◆ READING PASSAGE:
:::::
Second, monitor your score. We’re all entitled to one free “pull” a year, and there are services worth considering that offer you your credit rating more frequently. This is the key to the third and fourth things you yourself can do.
Monitor changes in your credit rating, correlating them to your reported earnings and to the actions you know you’ve taken in the credit marketplace. By doing this it is possible to enlist the fourth tip. Get a feel for what actions benefit you and which ones do not. Taken altogether these four measures are most of what a non-professional can do to cultivate a favorable standing in the marketplace for money.
What We Can Do
What we can do at REI Commercial Capital to help you ensure that you’re getting the most favorable treatment from lenders, and the most positive consideration from potential lenders, consists of three key additional assets that we put on your side: Knowledge, focus, and insight.
:::::
◆ INFORMATION PROVIDED:
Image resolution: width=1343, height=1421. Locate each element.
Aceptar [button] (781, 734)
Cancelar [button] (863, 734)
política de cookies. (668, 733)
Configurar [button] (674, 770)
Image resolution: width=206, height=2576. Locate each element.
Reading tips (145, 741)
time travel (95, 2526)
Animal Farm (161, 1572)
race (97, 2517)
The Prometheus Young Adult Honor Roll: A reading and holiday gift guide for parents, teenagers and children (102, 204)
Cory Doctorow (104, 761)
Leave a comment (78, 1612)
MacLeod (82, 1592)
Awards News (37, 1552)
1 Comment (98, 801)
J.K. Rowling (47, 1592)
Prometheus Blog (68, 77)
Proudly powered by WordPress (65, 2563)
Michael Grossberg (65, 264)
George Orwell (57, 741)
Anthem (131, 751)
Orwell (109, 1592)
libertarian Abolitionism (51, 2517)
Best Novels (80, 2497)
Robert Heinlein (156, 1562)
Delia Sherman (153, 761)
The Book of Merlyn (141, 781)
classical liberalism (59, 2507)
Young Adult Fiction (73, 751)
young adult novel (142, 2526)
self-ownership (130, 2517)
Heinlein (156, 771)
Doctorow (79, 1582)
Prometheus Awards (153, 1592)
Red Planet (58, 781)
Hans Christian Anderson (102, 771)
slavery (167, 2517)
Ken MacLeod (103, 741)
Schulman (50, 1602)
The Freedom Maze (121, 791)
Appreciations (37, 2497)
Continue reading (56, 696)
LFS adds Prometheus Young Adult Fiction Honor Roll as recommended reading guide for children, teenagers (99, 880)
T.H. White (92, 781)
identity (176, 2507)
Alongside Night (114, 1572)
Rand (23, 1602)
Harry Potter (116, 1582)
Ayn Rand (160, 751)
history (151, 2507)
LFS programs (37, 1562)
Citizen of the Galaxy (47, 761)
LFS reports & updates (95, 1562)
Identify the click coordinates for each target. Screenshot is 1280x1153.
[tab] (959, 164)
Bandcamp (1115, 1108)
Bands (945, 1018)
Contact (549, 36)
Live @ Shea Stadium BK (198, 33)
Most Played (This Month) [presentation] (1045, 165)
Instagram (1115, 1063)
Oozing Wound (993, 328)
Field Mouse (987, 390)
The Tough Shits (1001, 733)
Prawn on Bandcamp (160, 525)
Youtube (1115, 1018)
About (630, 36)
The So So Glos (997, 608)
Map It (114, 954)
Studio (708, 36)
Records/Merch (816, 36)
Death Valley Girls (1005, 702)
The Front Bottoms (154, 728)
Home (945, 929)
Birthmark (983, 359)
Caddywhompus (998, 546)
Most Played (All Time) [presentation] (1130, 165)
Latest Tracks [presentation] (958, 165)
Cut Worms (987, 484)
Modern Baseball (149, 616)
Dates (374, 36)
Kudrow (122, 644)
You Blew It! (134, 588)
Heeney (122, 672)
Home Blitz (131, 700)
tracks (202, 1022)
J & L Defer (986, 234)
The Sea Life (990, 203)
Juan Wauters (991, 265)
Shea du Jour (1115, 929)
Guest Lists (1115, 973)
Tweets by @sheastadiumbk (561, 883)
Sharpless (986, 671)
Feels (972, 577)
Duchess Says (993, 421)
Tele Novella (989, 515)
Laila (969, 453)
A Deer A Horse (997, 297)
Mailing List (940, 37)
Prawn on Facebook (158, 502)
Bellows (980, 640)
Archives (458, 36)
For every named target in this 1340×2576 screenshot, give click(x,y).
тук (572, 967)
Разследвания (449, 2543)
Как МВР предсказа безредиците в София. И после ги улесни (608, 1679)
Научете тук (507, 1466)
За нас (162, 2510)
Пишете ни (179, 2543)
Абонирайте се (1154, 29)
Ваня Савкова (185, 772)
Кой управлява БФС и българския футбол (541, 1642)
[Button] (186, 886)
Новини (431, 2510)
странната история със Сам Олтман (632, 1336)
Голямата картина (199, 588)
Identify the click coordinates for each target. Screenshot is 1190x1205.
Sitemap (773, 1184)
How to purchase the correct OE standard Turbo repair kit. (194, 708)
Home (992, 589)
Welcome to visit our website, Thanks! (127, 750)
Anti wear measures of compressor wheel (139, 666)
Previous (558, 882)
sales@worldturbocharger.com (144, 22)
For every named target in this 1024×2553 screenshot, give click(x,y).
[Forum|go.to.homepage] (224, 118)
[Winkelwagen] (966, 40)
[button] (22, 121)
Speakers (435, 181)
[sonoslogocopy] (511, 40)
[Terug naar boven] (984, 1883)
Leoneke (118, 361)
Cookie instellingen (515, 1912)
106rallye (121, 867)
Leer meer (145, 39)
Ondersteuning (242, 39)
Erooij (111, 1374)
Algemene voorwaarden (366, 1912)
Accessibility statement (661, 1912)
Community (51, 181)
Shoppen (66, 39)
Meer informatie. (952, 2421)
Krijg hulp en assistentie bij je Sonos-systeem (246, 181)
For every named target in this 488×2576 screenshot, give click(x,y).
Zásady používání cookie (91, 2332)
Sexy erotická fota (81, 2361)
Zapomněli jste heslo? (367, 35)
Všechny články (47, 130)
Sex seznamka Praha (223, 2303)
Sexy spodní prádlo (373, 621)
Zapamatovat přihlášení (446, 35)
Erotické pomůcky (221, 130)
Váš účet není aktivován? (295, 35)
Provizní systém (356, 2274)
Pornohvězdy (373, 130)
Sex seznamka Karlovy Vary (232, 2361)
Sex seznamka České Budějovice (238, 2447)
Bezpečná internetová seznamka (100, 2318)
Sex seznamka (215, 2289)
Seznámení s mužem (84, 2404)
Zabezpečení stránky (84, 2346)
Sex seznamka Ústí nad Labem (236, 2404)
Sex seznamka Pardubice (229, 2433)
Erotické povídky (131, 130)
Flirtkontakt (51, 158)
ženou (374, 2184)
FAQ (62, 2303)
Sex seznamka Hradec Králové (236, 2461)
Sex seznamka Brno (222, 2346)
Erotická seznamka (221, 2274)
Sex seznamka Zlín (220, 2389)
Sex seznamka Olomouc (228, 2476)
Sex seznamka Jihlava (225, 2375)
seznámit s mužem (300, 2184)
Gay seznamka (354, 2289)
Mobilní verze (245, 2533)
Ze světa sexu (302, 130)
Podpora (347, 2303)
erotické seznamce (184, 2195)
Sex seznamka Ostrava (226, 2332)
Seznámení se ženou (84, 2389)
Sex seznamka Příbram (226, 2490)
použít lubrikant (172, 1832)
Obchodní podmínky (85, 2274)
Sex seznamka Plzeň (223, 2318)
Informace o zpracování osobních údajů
:::::
◆ WHAT TO WORK ON:
a. Retype the passage on credit ratings from "Second, monitor your" up to and including "yourself can do.".
b. According to the passage on credit ratings, how many free "pulls" is everyone entitled to each year?
c. Proceed with the passage on credit ratings, picking up right after its final sentence.

◆ EXPECTED RESULTS:
a.
Second, monitor your score. We’re all entitled to one free “pull” a year, and there are services worth considering that offer you your credit rating more frequently. This is the key to the third and fourth things you yourself can do.

b. One free pull a year.

c.
What a pro can do, particularly professionals with the experience and contacts of REI, is enable you to actively manage your “capital stack.” The list of assets on your balance sheet – what you own and what you can command without owning – is the foundation for the credit you can call on. It takes training, experience, and ongoing contacts within the credit community to know what composition works best for you to seize the lowest total cost of capital.
Knowing that optimal capital stack would merely be interesting, though, unless we help put you in the position to achieve it. Some people call that credit repair, but we see it as a natural business function to arrange those assets and elements of your business posture for the most positive impact on your credit, regardless of where your score might start.
Because of REI’s resources and perspective, we offer you the ability to analyze, evaluate, and secure more favorable forms of debt, from more influential sources. The unusual combination of experience and point-of-view you’ll find at REI Commercial Capital makes us the preferred source of the money your business demands, to do what you’re in business to do. Just call us at 843-541-2966 or visit http://www.reicommercialcapital.com/ for more information. We look forward to getting acquainted.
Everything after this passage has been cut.